== Vorliegender Auszug ==
# # # # #

Die Beschwerdeführer, Eheleute und ihre minderjährige Tochter, sind türkische Staatsangehörige kurdischer Volkszugehörigkeit. Im Jahre 1989 stellten sie Asylanträge, die das Bundesamt für die Anerkennung ausländische Flüchtlinge ablehnte. In der Folgezeit wurde der Beschwerdeführer zu 1. durch das Amtsgericht - Schöffengericht - Mainz aufgrund der Beteiligung an der Erstürmung und Verwüstung des Türkischen Generalkonsulats in Mainz am 11. März 1992 wegen eines besonders schweren Falls des Landfriedensbruchs zu einer sechsmonatigen Freiheitsstrafe verurteilt, deren Vollstreckung zur Bewährung ausgesetzt wurde. Nach einem Brandanschlag auf eine türkische Gaststätte in Wiesbaden am 4. November 1993, bei der eine Person zu Tode kam und etwa ein Dutzend weitere Personen zum Teil schwere Verletzungen erlitten, befand sich der Beschwerdeführer zu 1. wegen dringenden Tatverdachts der gemeinschaftlich begangenen besonders schweren Brandstiftung und Brandstiftung mit Todesfolge vom 10. November 1993 an mehrere Monate in Untersuchungshaft, bevor das Ermittlungsverfahren durch Verfügung der Staatsanwaltschaft Wiesbaden gemäß § 170 Abs. 2 StPO eingestellt wurde, weil - trotz fortbestehenden erheblichen Tatverdachts - ihm die Tat nicht mit der für eine Anklageerhebung erforderlichen Sicherheit würde nachgewiesen werden können.

# # # # #

== Vorliegende Datensätze ==
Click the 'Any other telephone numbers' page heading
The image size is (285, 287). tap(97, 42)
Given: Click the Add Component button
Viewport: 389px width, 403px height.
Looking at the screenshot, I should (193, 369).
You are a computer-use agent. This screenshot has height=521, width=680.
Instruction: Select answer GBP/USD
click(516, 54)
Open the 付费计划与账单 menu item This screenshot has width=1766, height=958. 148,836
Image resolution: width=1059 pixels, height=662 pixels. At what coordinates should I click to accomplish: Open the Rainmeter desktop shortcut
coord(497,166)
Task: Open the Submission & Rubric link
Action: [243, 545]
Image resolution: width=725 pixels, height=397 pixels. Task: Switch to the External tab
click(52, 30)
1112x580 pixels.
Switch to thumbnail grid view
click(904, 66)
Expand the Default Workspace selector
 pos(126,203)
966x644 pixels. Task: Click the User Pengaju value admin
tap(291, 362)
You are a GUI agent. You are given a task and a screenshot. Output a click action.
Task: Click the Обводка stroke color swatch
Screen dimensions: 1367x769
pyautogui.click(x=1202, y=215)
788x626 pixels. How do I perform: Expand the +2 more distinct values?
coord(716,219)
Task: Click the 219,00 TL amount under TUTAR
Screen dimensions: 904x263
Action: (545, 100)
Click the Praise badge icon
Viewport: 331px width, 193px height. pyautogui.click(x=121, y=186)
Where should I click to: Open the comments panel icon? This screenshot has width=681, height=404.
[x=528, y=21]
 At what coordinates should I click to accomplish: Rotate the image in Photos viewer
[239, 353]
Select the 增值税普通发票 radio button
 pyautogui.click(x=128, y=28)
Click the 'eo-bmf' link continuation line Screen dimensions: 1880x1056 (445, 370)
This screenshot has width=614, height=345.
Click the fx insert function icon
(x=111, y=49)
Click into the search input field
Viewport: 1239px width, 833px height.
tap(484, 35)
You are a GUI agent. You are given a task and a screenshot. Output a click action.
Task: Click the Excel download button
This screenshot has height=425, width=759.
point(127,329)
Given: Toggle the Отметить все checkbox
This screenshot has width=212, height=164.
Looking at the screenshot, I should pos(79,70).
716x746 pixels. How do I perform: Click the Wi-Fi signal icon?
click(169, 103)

# # # # #

== Arbeitsauftrag 1 ==
Zitiere bitte den vollständigen Auszug über das Asyl- und Strafverfahren der Beschwerdeführer wortgetreu.
== Arbeitsauftrag 2 ==
Wandle in den Datensätzen alles von der Zeile mit „716x746 pixels. How“ bis hinunter zum Ende der Datensätze in eine Markdown-Tabelle mit den Spalten „Nr.“ und „Zeile“ um. Beide Grenzen gehören dazu, Leerzeilen entfallen.

== Richtige Antwort 1 ==
Die Beschwerdeführer, Eheleute und ihre minderjährige Tochter, sind türkische Staatsangehörige kurdischer Volkszugehörigkeit. Im Jahre 1989 stellten sie Asylanträge, die das Bundesamt für die Anerkennung ausländische Flüchtlinge ablehnte. In der Folgezeit wurde der Beschwerdeführer zu 1. durch das Amtsgericht - Schöffengericht - Mainz aufgrund der Beteiligung an der Erstürmung und Verwüstung des Türkischen Generalkonsulats in Mainz am 11. März 1992 wegen eines besonders schweren Falls des Landfriedensbruchs zu einer sechsmonatigen Freiheitsstrafe verurteilt, deren Vollstreckung zur Bewährung ausgesetzt wurde. Nach einem Brandanschlag auf eine türkische Gaststätte in Wiesbaden am 4. November 1993, bei der eine Person zu Tode kam und etwa ein Dutzend weitere Personen zum Teil schwere Verletzungen erlitten, befand sich der Beschwerdeführer zu 1. wegen dringenden Tatverdachts der gemeinschaftlich begangenen besonders schweren Brandstiftung und Brandstiftung mit Todesfolge vom 10. November 1993 an mehrere Monate in Untersuchungshaft, bevor das Ermittlungsverfahren durch Verfügung der Staatsanwaltschaft Wiesbaden gemäß § 170 Abs. 2 StPO eingestellt wurde, weil - trotz fortbestehenden erheblichen Tatverdachts - ihm die Tat nicht mit der für eine Anklageerhebung erforderlichen Sicherheit würde nachgewiesen werden können.

== Richtige Antwort 2 ==
| Nr. | Zeile |
|---|---|
| 1 | 716x746 pixels. How do I perform: Click the Wi-Fi signal icon? |
| 2 | click(169, 103) |